What is your favorite technique for blowing off a little creative steam? What do you do when you get stuck in “business mode” or just can’t seem to find a new picture? Give us your idea and a link to your website so we can see the fruits of your creative endeavors :)

During the 1980s photojournalist Lou Dematteis was based in Nicaragua for Reuters covering many of the conflicts in South America. In 1990 a journalist friend alerted Lou to the havoc being wrecked by large oil companies on native Amazon communities, and in ’93 he traveled to the region to see the devastation for himself. Impressed by the way local organizers were able to utilize his images in their resistance efforts and frustrated to hear their stories of photographers who took their pictures and never returned as they promised, Lou created an exhibition and bilingual book. Crude Reflections cautions against the false promises of companies like Chevron/Texaco, with whom Amazon communities are in a legal battle, and utilizes Lou’s images as well as interviews with people directly affected to make a strong case against collaboration with large outside companies.
Luz Maria Marin holds the head of her husband Angel Toala one day before he died of stomach cancer in his home in Shushufindi.

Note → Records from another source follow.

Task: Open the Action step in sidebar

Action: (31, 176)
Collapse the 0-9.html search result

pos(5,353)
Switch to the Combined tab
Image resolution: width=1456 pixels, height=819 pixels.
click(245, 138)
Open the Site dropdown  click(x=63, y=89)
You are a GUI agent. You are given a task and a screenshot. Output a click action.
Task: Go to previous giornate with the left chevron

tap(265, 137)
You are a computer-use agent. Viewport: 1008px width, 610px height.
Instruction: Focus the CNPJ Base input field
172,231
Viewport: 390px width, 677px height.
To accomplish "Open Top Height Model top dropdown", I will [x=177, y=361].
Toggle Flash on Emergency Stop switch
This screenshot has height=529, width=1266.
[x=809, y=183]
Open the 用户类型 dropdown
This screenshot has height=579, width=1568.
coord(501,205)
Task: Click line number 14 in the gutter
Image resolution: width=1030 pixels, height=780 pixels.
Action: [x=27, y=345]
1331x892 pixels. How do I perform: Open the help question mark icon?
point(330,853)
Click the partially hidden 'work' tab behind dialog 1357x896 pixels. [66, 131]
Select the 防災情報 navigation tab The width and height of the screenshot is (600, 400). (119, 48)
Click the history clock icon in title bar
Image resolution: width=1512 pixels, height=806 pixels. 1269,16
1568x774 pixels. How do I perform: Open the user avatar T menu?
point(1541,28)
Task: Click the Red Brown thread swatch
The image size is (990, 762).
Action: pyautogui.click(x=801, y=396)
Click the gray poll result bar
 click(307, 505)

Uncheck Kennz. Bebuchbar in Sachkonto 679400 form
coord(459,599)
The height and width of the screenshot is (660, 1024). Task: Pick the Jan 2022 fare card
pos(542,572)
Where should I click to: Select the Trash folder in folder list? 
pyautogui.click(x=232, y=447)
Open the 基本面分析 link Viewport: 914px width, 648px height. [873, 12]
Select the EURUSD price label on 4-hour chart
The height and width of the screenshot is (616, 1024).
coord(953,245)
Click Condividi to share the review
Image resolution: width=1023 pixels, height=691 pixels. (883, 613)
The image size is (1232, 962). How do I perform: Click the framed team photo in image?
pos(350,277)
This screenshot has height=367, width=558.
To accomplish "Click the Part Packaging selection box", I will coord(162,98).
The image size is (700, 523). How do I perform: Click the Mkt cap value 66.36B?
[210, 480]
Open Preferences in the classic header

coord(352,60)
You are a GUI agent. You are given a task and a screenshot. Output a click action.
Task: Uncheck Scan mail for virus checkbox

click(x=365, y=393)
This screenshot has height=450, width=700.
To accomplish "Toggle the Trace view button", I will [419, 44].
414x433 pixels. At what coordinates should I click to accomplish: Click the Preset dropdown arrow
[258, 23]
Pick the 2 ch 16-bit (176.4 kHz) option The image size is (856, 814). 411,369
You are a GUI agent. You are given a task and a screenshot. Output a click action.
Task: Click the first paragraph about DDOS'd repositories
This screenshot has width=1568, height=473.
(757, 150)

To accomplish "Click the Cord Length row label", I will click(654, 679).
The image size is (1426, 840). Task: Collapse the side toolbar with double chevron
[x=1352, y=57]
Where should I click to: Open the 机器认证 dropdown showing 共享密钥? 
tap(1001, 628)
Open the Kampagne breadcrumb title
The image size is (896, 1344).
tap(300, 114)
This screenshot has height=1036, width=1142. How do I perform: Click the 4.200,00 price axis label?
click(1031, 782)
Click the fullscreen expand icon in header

Luz Maria Marin holds the head of her husband Angel Toala one day before he died of stomach cancer in his home in Shushufindi. ©Lou Dematteis

Click below for segments from a recent audio conversation between Lou Dematteis and Michael Costuros, the founder of liveBooks. Lou speaks candidly about the tangible social change produced by the project and how his involvement with the cause continues to nourish his own passion and creativity.

Part 1: How did Amazon organizers initially use your images? “I found out that photographs I had taken that I had passed on for use in Ecuador had been used as part of an education and organizing campaign.”

Part 2: How did the book Crude Reflections come about? “In 2007 we received a Distribution Grant from the Open Society Institute, and that allowed us to print a set of photos and display them back in the Amazon, so the people living this and experiencing this had a chance to see their photos. They were literally in tears.”

Part 3: What effect has the book had in South American communities? “The book is bilingual…we didn’t just want to produce a book we were going to show in the United States. We wanted to make it useful and available to people in Ecuador and Latin America.”

Part 4: How has this project enriched your life? “I’ve developed an incredible bond with many people there. They are very thankful that I’ve helped give a voice to their community. That is tremendously fulfilling to me.”

Be Part of the RESOLUTION: Have you run into people who are wary of photographers after hearing false promises about returning to help the community? What is the photographer’s responsibility in these situations?